▶ **Textauszug**
:::::

Bild: Die Grenzen verlaufen nicht entlang der Völker, sondern zwischen oben un…
Das [1][Wahlergebnis in Estland] bedeutet insgesamt ein Rechtsruck. Doch
von den bisherigen Parlamentsparteien konnte als einzige ausgerechnet die
als „moskaufreundlich“ geltende linke Zentrumspartei zulegen. So lässt sich
das Ergebnis der Parlamentswahlen in Estland zusammenfassen. Und inwieweit
spiegeln sich darin die Vorgänge in der Ukraine wider? Die Wahl ist
vermutlich nur am Rande von diesem Thema beeinflusst worden.

:::::

▶ **Bereitgestelltes Material**

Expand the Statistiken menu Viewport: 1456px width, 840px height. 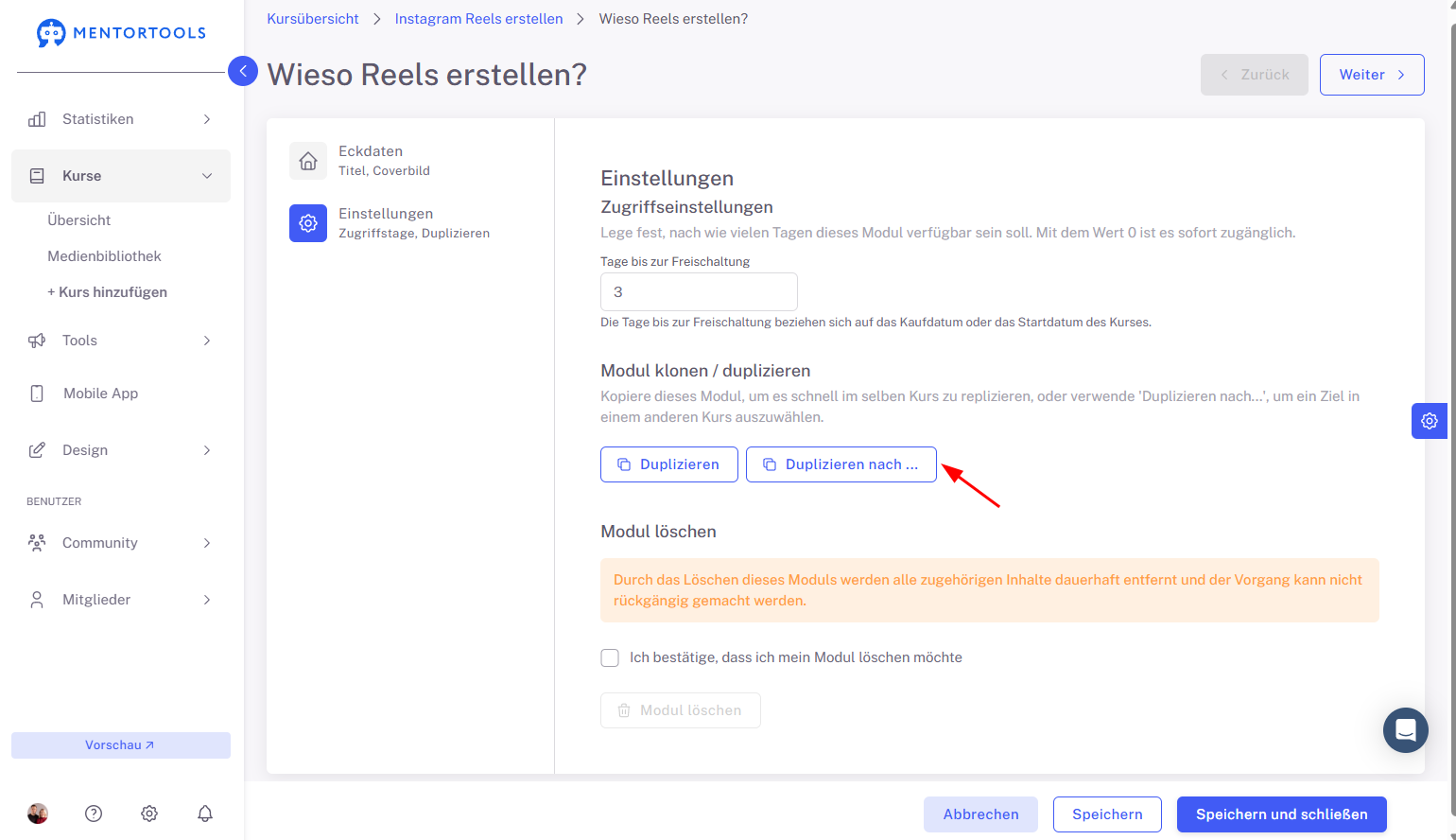121,119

:::::

▶ **Arbeitsaufträge**
A. Aktualisiere den Textauszug zur Wahl in Estland von „Bild: Die Grenzen“ bis einschließlich „Thema beeinflusst worden.“, indem du „Rechtsruck“ durch „Linksruck“ ersetzt, und gib diesen Teil vollständig wieder.
B. Beantworte anhand des Textauszugs zur Wahl in Estland die folgenden Fragen in je einem kurzen Satz.
(i) Was bedeutet das Wahlergebnis in Estland insgesamt?
(ii) Welche der bisherigen Parlamentsparteien konnte als einzige zulegen?
(iii) In welchem Maß wurde die Wahl vermutlich von den Vorgängen in der Ukraine beeinflusst?

▶ **Bearbeitete Aufgaben**
A.
Bild: Die Grenzen verlaufen nicht entlang der Völker, sondern zwischen oben un…
Das [1][Wahlergebnis in Estland] bedeutet insgesamt ein Linksruck. Doch
von den bisherigen Parlamentsparteien konnte als einzige ausgerechnet die
als „moskaufreundlich“ geltende linke Zentrumspartei zulegen. So lässt sich
das Ergebnis der Parlamentswahlen in Estland zusammenfassen. Und inwieweit
spiegeln sich darin die Vorgänge in der Ukraine wider? Die Wahl ist
vermutlich nur am Rande von diesem Thema beeinflusst worden.

B.
(i) Das Wahlergebnis bedeutet insgesamt einen Rechtsruck.
(ii) Als einzige konnte die als „moskaufreundlich“ geltende linke Zentrumspartei zulegen.
(iii) Die Wahl wurde vermutlich nur am Rande davon beeinflusst.